The University of Texas Houston Stroke Registry (UTHSR): implementation of enhanced data quality assurance procedures improves data quality
1 Division of Epidemiology, Human Genetics, and Environmental Sciences, The University of Texas School of Public Health at Houston, Houston, TX 77030, USA
2 Division of Clinical and Translational Sciences, Department of Internal Medicine, The University of Texas-Houston Medical School, Houston, TX 77030, USA
3 Biostatistics/Epidemiology/Research Design Core, Center for Clinical and Translational Sciences, The University of Texas Health Science Center at Houston, Houston, TX 77030, USA
4 Department of Neurology, Stroke Program, The University of Texas-Houston Medical School, Houston, TX 77030, USA
5 The University of Texas Medical Branch at Galveston, Houston, TX 77030, USA
BMC Neurology 2013, 13:61 doi:10.1186/1471-2377-13-61Published: 15 June 2013
Limited information has been published regarding standard quality assurance (QA) procedures for stroke registries. We share our experience regarding the establishment of enhanced QA procedures for the University of Texas Houston Stroke Registry (UTHSR) and evaluate whether these QA procedures have improved data quality in UTHSR.
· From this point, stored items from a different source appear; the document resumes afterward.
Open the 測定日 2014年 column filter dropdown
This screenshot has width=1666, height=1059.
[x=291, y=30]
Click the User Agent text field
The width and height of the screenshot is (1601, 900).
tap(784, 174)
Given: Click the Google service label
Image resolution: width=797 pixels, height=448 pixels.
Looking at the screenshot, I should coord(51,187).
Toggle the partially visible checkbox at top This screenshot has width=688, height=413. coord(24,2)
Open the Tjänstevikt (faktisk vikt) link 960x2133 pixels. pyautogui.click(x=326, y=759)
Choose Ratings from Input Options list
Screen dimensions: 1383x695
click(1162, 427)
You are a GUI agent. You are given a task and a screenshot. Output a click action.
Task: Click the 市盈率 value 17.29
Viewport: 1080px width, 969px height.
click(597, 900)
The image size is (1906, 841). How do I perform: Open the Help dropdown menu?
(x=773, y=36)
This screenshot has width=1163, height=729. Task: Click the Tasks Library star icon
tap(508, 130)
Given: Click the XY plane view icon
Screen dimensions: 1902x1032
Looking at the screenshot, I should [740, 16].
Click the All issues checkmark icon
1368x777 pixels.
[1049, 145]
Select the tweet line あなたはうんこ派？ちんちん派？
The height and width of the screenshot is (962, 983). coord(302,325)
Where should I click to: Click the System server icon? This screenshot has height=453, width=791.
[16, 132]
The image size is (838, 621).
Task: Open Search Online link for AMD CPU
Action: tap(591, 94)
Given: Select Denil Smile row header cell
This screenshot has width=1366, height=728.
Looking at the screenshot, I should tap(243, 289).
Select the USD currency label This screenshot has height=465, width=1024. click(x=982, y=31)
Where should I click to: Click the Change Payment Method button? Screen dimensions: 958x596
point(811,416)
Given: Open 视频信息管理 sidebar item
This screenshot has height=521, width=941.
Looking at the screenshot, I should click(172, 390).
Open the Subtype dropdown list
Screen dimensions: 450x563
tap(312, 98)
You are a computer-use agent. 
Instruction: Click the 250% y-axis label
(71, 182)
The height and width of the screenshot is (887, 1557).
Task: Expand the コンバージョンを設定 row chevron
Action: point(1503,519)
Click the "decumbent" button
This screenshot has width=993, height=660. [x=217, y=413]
All 5093 patient records that were abstracted and entered in UTHSR, between January 1, 2008 and December 31, 2011, were considered in this study. We conducted reliability and validity studies. For reliability and validity of data captured by abstractors, a random subset of 30 records was used for re-abstraction of select key variables by two abstractors. These 30 records were re-abstracted by a team of experts that included a vascular neurologist clinician as the “gold standard”. We assessed inter-rater reliability (IRR) between the two abstractors as well as validity of each abstractor with the “gold standard”. Depending on the scale of variables, IRR was assessed with Kappa or intra-class correlations (ICC) using a 2-way, random effects ANOVA. For assessment of validity of data in UTHSR we re-abstracted another set of 85 patient records for which all discrepant entries were adjudicated by a vascular neurology fellow clinician and added to the set of our “gold standard”. We assessed level of agreement between the registry data and the “gold standard” as well as sensitivity and specificity. We used logistic regression to compare error rates for different years to assess whether a significant improvement in data quality has been achieved during 2008–2011.
The error rate dropped significantly, from 4.8% in 2008 to 2.2% in 2011 (P < 0.001). The two abstractors had an excellent IRR (Kappa or ICC ≥ 0.75) on almost all key variables checked. Agreement between data in UTHSR and the “gold standard” was excellent for almost all categorical and continuous variables.
Establishment of a rigorous data quality assurance for our UTHSR has helped to improve the validity of data. We observed an excellent IRR between the two abstractors. We recommend training of chart abstractors and systematic assessment of IRR between abstractors and validity of the abstracted data in stroke registries.